The climate crisis gains momentum as Harper fiddles with how to defend the fossil-fuel economy. This mounting crisis is already bringing the movements for democracy, justice and sustainability into better alignment. The renewed political vision has to challenge Harper’s simplistic view of capitalist economic growth “at all costs” because perpetual growth is untenable. The market must be put back into the larger context of society and society must be placed in the context of natural systems. There is a spiritual dimension to this shift in paradigm. Participatory democracy has to be strengthened, not undermined, as Harper is doing, to help bring the required changes.


Parties habitually stand in the way. The timing of its cumbersome leadership race led the NDP to “drop the ball” with its vital new role as Official Opposition. As the Liberals came up in the polls there was a return, among some, to the mentality that they were entitled to govern. Putting all their eggs in one basket, electing their leader Elizabeth May, the Greens lost some hard-won traction with the public.

All three parties could contribute to a Harper re-election in 2015. Political realignment to end vote splitting is going to be required and leaving this to “strategic voting” is not an option.

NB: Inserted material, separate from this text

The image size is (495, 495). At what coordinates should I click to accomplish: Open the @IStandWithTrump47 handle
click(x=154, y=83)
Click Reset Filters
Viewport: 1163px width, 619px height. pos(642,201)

Co-operation between the opposition parties must be strengthened if Harper is to be soundly defeated at the polls. It may be no accident that the favoured new leader of the Liberals, Bob Rae, was once in the NDP and that the apparent front-runner for NDP leader, Thomas Mulcair, was once in the Liberals. But can they see the forest for the trees?

B.C. NDP leadership candidate, Nathan Cullen, has called for party co-operation. He has sometimes been attacked as disloyal by party stalwarts, but his message continues to resonate. Prior to the March 24th leadership vote he has had the largest number of contributors and has been running just behind Mulcair and Brian Topp in total fund raising.

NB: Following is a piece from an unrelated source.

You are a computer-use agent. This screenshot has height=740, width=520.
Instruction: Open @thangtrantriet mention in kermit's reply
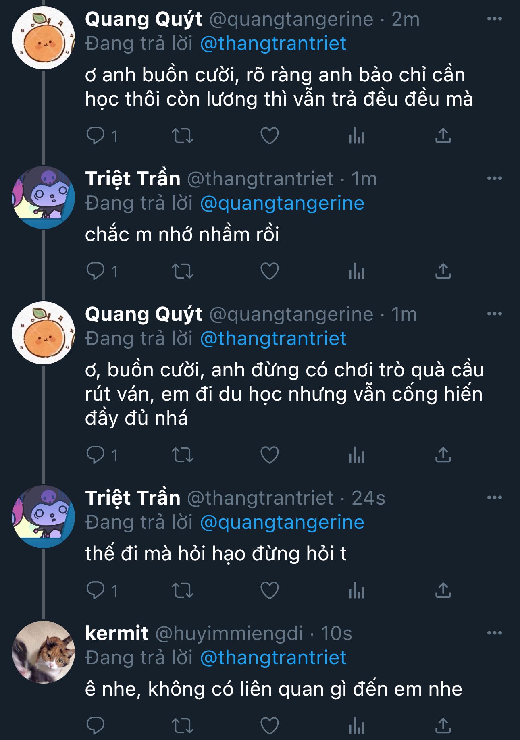[x=273, y=658]
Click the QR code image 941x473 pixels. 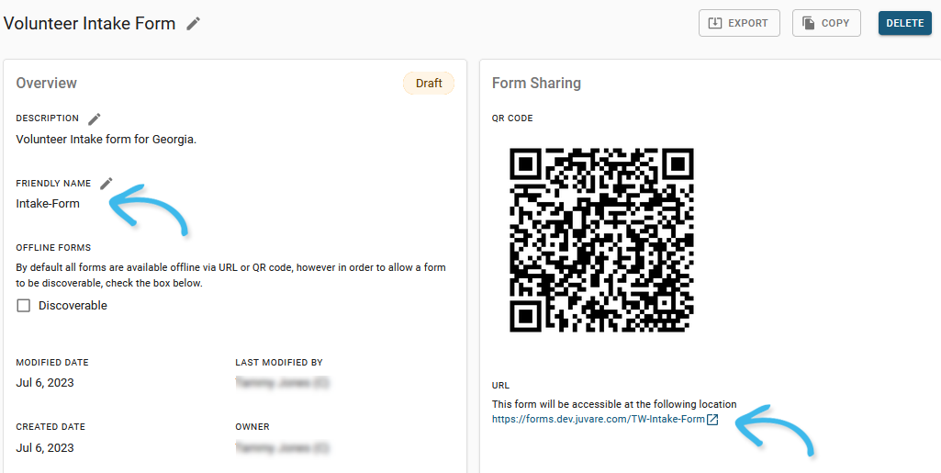click(601, 240)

Cullen is proposing holding run-offs among parties to select the candidate to challenge sitting Conservative MP’s.  Another suggestion is working for an electoral alliance in the seats where the vote has split three-ways and where Conservatives were elected by a small margin. We have to be aware that Harper’s handlers will likely want to launch attacks on this, much as they attacked “the Coalition”. Fear and deflection are Harper’s preferred ways.


What about the views of the skeptics of co-operation? Electoral reform is ultimately needed but is not going to happen before 2015. Criticisms that party co-operation would have prevented the breakthrough of the NDP are not relevant, now that Harper has his majority rule. Further, if opposition parties are willing to consider co-operating after the next election, why wouldn’t we be proactive and more effective and do this before the vote?

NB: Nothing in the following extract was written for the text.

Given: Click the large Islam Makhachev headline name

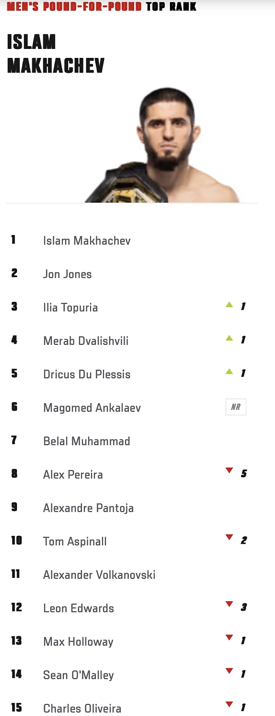Looking at the screenshot, I should tap(55, 54).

There will be no short-cut to the “majority” taking back the Canadian government. But what if the grass-roots took charge? What if opposition parties, where Conservative MP’s got fewer votes than the combined vote of the other three, voted to hold a joint nominating convention? All members of all co-operating parties would be eligible to vote, and members of all co-operating parties would be eligible to run; all co-operating parties would agree to support the candidate that won. Each party could have a member on the campaign committee to help bring the basis of unity rather than disunity into better focus.

Think of it: the proponents of democracy, justice and sustainability in a common campaign. Creative development could percolate out into the communities and up the three political parties. I have already witnessed a similar process in non-partisan community forums defending the farmer-elected Canadian Wheat Board. Held in “Harper country”, where no NDP MP’s were elected, these prairie forums will raise more money than any federal NDP leadership candidate raised across all of Canada. This illustrates the potential of the grass-roots democracy-in-action required for voter realignment.

Would party leaders dare overrule such a bottom-up approach? Would Harper be able to attack ordinary Canadians standing up for their country? We’ll see, but the conversation must begin! Sensitive and skilled brokers from all political traditions must now step up to the plate. Harper is a wake-up call to Canadians.